Sözlerini “Bu bir özgürlük
meselesi. Çok fazla mülke sahip değilseniz kendinizi hayatınız boyunca
köle gibi çalışmak zorunda hissetmezsiniz ve böylece kendiniz için çok
daha fazla zamanınız olur. Garip bir yaşlı adam gibi görünebilirim ama
bu özgür bir seçim.” diye sürdürüyor.
Uruguay lideri, bu yılın Haziran ayında Rio+20 zirvesinde aynı noktaya değinmiş ve şöyle konuşmuştu:
“Öğleden
beri sürdürülebilir kalkınma hakkında konuşuyoruz. Kitleleri
yoksulluktan çıkarmaktan konuşuyoruz. Ama ne düşünüyoruz? Zengin
ülkelerin kalkınma ve tüketim modelini mi istiyoruz? Şimdi size
soruyorum: Eğer Hintliler Almanların hane başına sahip olduğuyla aynı
oranda otomobile sahip olsaydı, bu gezegene ne olurdu? Bu aşırı tüketim
seviyesi gezegenimize zarar veriyor.”
Mujica, dünya liderlerinin çoğunu, büyümeye tüketimle ulaşılabileceğine inanma körlüğü içinde olmakla suçluyor.
Jose Mujica'ya göre bu anlayış dünyanın sonunu getirir...

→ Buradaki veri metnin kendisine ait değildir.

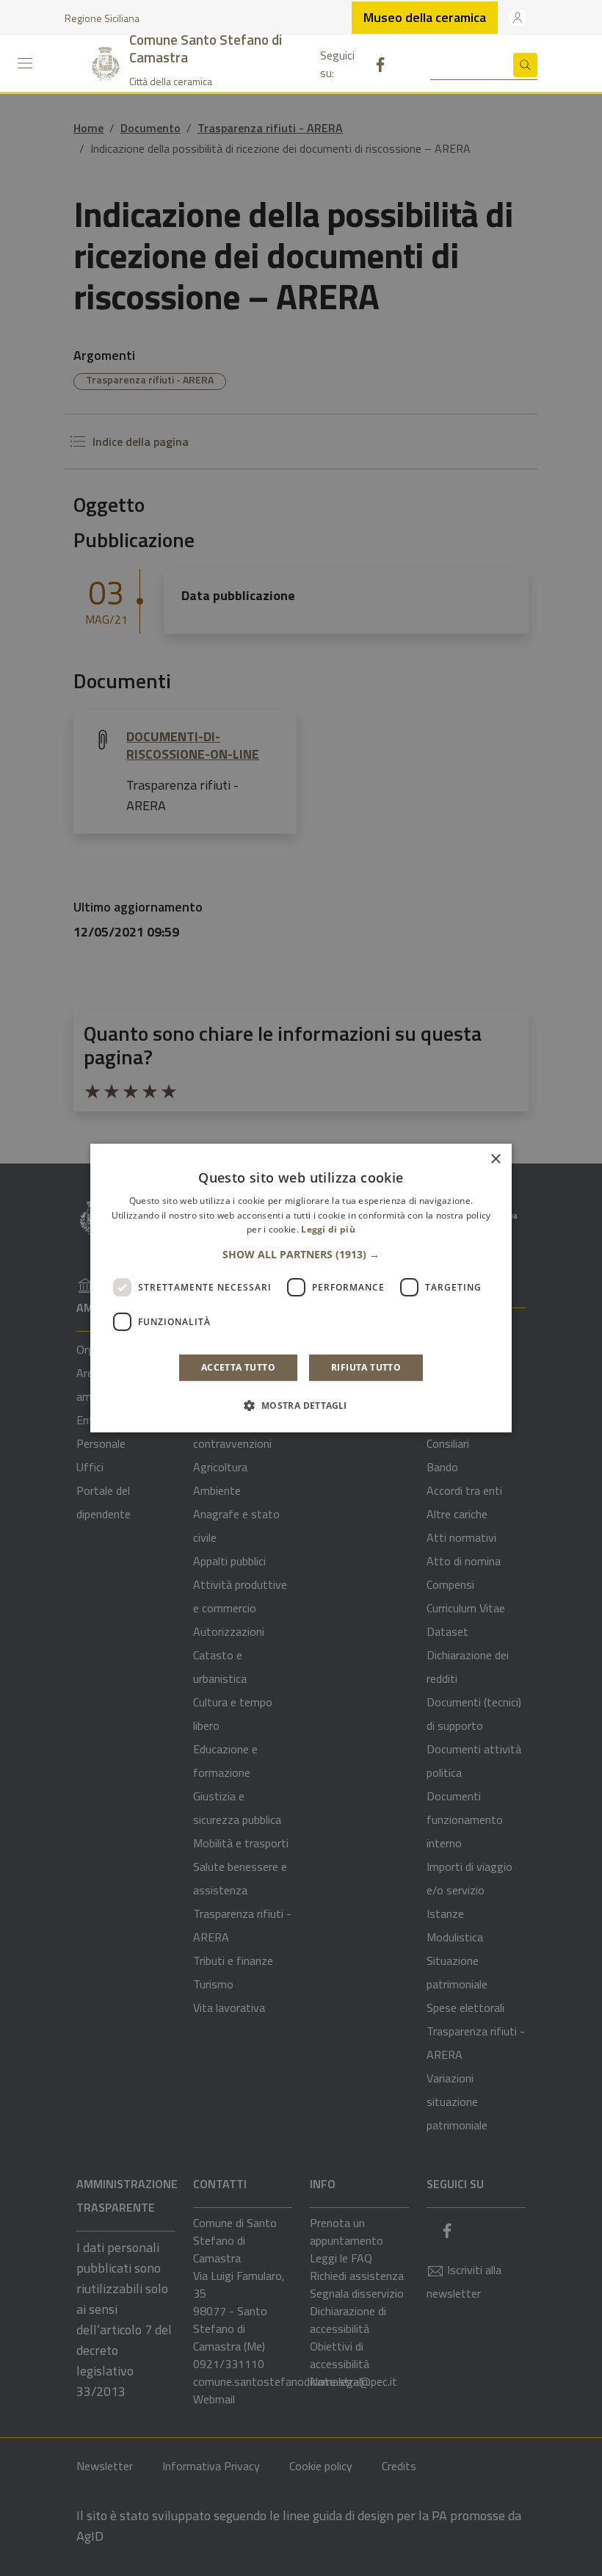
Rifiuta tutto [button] (366, 1367)
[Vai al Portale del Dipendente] (517, 17)
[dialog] (301, 1288)
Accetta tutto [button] (238, 1367)
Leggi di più (328, 1230)
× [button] (495, 1159)
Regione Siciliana (102, 18)
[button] (301, 1254)
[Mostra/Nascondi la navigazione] (25, 63)
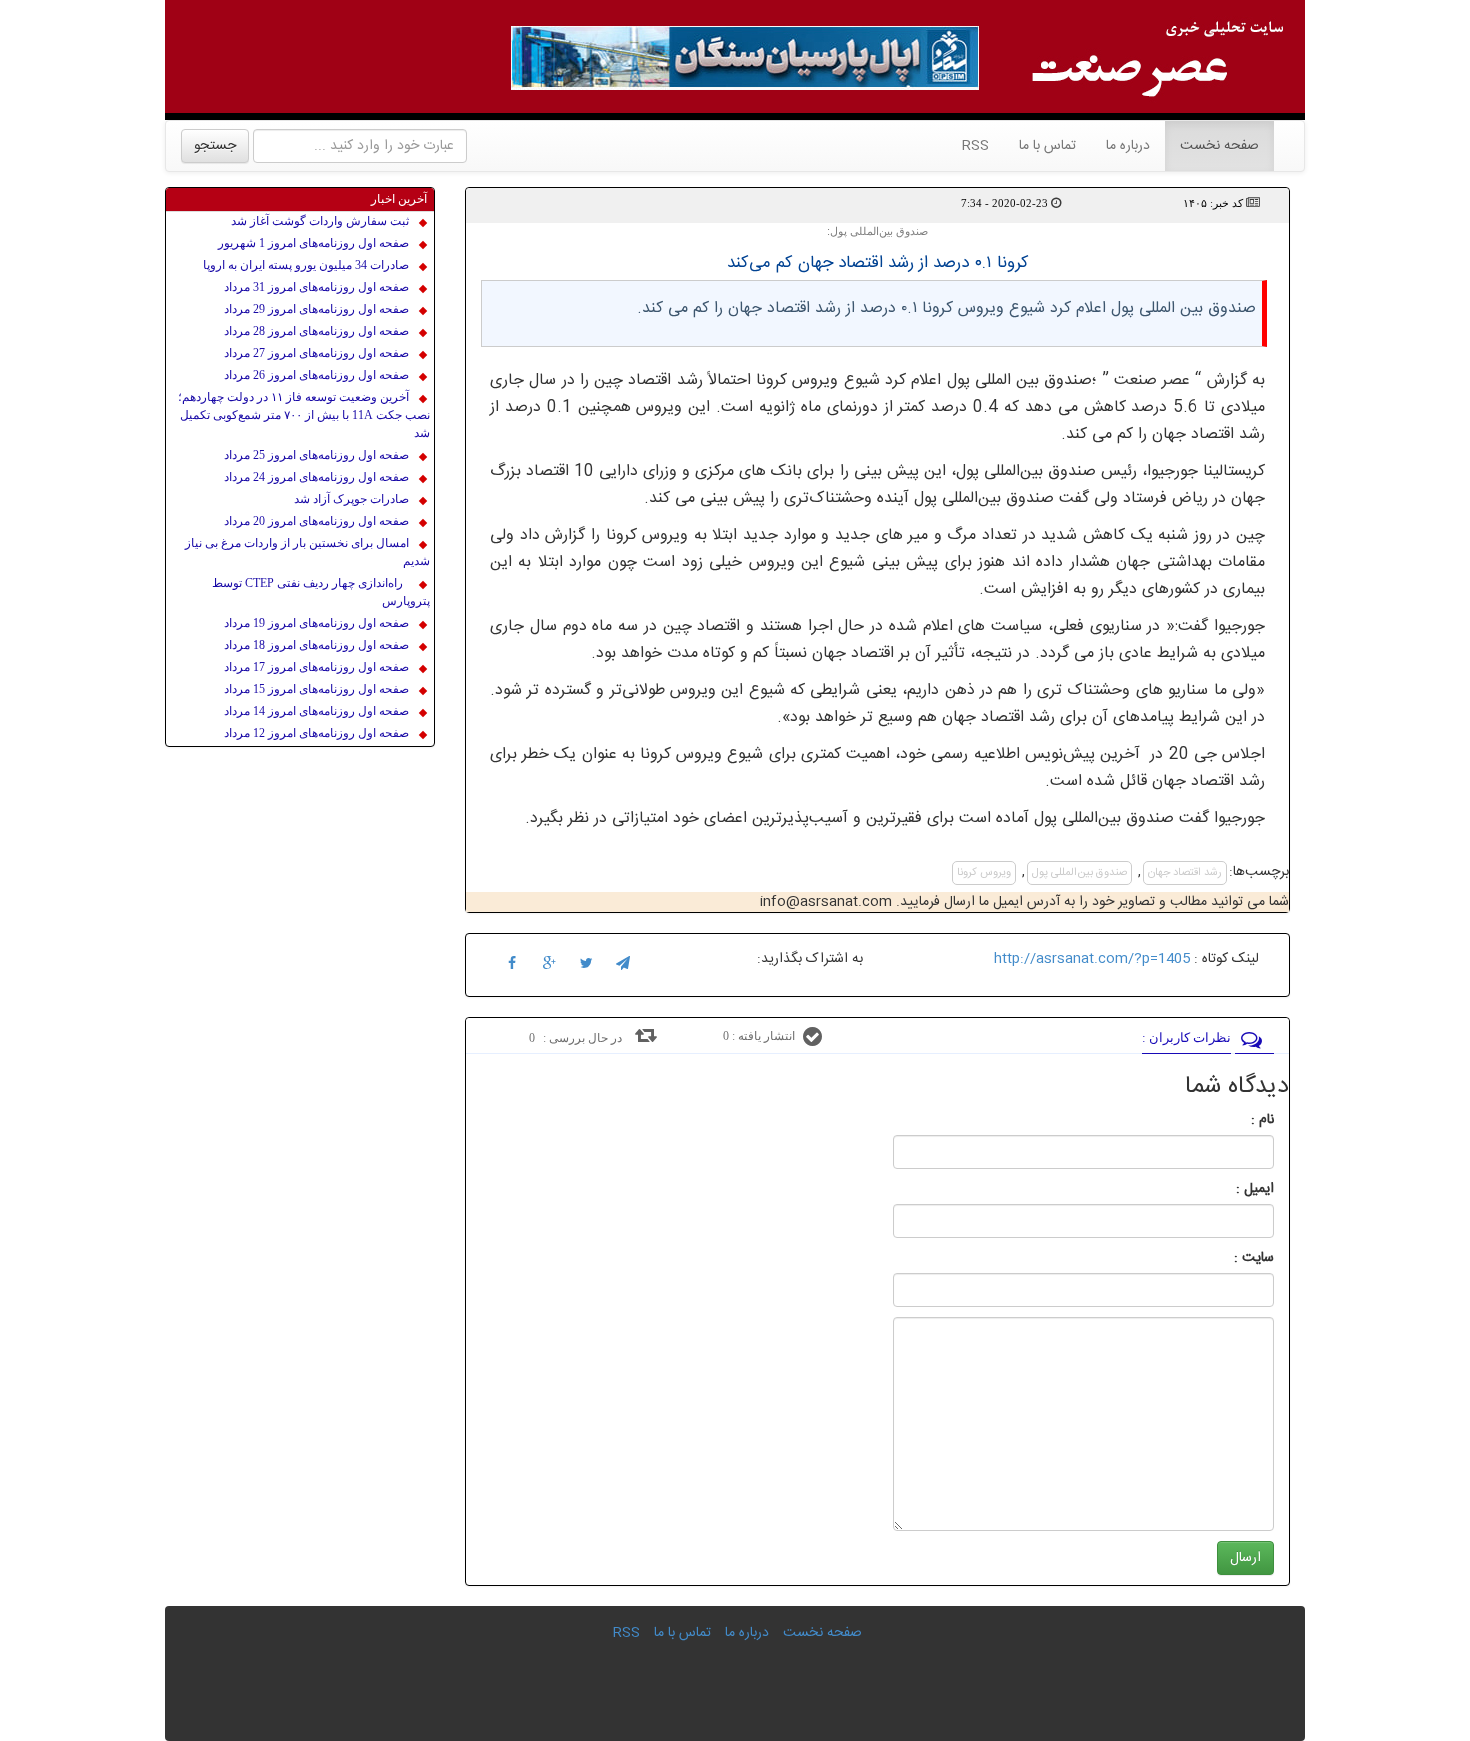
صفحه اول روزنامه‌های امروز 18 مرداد (316, 645)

Bir vejetaryen olan Mujica, siyasi yaşamında artık güçlü bir bağışıklık sistemine sahip değil.
Kamuoyu yoklamaları uzmanı Ignacio Zuasnabar, “Birçok insan yaşam tarzından dolayı Devlet Başkanı Mujica’ya
yakınlık duyuyor. Ancak bu durum hükümetinin icraatları nedeniyle
eleştiriden muaf tutulmasını sağlamıyor.” yorumunda bulunuyor.
Uruguay
muhalefeti, ülkenin son dönemdeki ekonomik başarısının, sağlık ve
eğitim gibi kamu hizmetlerini iyileştirmediğini belirtiyor.
Mujica’nın halk arasındaki desteği 2009 yılından beri ilk kez yüzde 50’nin altına düştü.
Bununla birlikte kamuoyunun desteğinin azalmasından dolayı fazla üzülmesine pek gerek yok.
Ne de olsa Uruguay yasalarına göre, 2014 yılında yeniden Devlet Başkanı seçilme hakkı yok.
Ayrıca 77 yaşında ve artık emekliye ayrılıp politikadan elini ayağını çekmek istiyor.